Trecho da fonte:
Não há consenso entre especialistas se a questão ligada à saúde se enquadraria em crime de responsabilidade, visto que não havia lei proibindo manifestações ou atos públicos em razão da epidemia, apenas recomendação.
Alguns advogados também afirmam que, para haver delito, seria preciso comprovar que Bolsonaro teve a intenção de propagar o vírus.
Por outro lado, a participação em ato contra os Poderes poderia ser enquadrada como crime de responsabilidade. Segundo a Constituição Federal e a lei 1.079/1950, são crimes do tipo os atos do presidente da República que atentem contra a Constituição e, especialmente, contra “o livre exercício do Poder Legislativo e do Poder Judiciário”.
De acordo com Rubens Glezer, professor da Escola de Direito da FGV de São Paulo, a relação de hostilidade entre presidente e Legislativo é um sinal de alerta em países latino-americanos.
“Uma boa relação desde o início tende a evitar a ocorrência [de impeachment], mas a incapacidade de governar e um Congresso hostil ou hostilizar o Congresso abrem a possibilidade. A tentativa de hostilizar o Congresso historicamente dá errado para os presidentes da América Latina.”
No caso de Bolsonaro, a relação com o Legislativo é tensa desde o início do governo, com fortes críticas dos parlamentares à articulação política do Planalto. Bolsonaro já protagonizou bate-boca público com Maia, se disse refém dos parlamentares e acusou congressistas de adotarem práticas que costuma denominar de “velha política”.
Em 2016, Dilma sofreu impeachment por crime de responsabilidade contra a lei orçamentária, em razão das manobras no Orçamento conhecidas por pedaladas fiscais. Críticos do processo afirmam que outros presidentes utilizaram medidas similares sem que perdessem o cargo.
O governo Dilma, contudo, enfrentava grave crise econômica e política, com deterioração das relações entre Planalto e Congresso e manifestações nas ruas pedindo a saída da mandatária.
Embora o julgamento na Casa seja presidido pelo chefe do Supremo Tribunal Federal, cabe ao ministro apenas prezar pelo rito legal. São os parlamentares que definem se os atos julgados são, de fato, crime de responsabilidade.
Isso faz do rito do impeachment, na avaliação de especialistas, um processo com forte conotação política, ainda que tenha o componente jurídico trazido pela legislação.
Segundo advogados consultados pela Folha, a definição ampla trazida pela lei sobre o que vem a ser crime de responsabilidade possibilita a interpretação dos congressistas. A abertura do processo de impeachment, por sua vez, leva em conta o clima político no país.

Dados disponíveis:
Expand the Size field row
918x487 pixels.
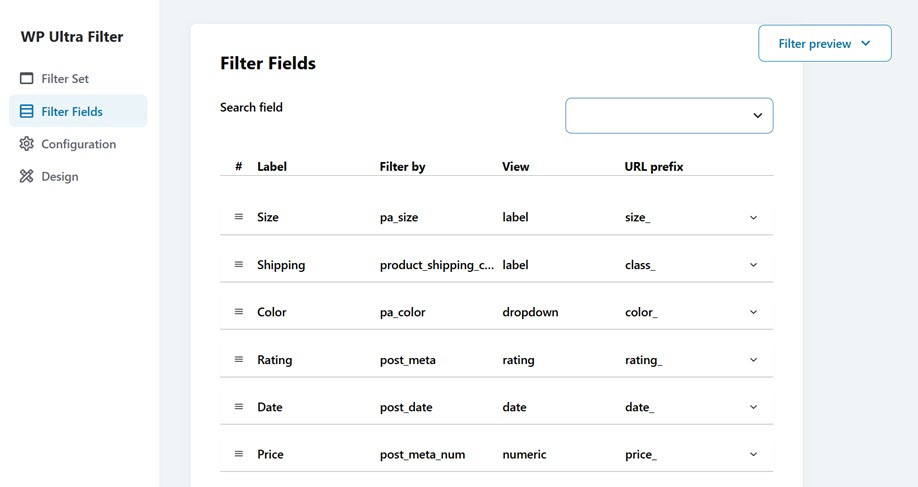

Instrução:
Você pode escrever a continuação do texto sobre impeachment e crime de responsabilidade, a partir da última frase dele?

Resposta do exercício:
Diego Werneck, professor de direito do Insper, afirma que essa configuração foi pensada para dar legitimidade. “Colocar tudo na mão do Supremo me parece uma péssima alternativa. Eles [os ministros] não têm necessariamente esse contato que os parlamentares têm com a sociedade nem são responsabilizáveis politicamente, por não terem voto”, afirma.
Ao falar de Bolsonaro, um dos artigos mais citados pelos especialistas é o que trata de quebra de decoro. A lei 1.079/1950 diz que é crime de responsabilidade contra a probidade da administração “proceder de modo incompatível com a dignidade, a honra e o decoro do cargo”.
Não há, porém, uma definição do que vem a ser decoro. Insultos ou mentiras, em tese, poderiam ser classificados assim, e há precedente em casos de cassação de deputados, a exemplo de Eduardo Cunha (MDB-RJ), em 2016.
Bolsonaro, por sua vez, pode ter incorrido no crime em mais de uma situação.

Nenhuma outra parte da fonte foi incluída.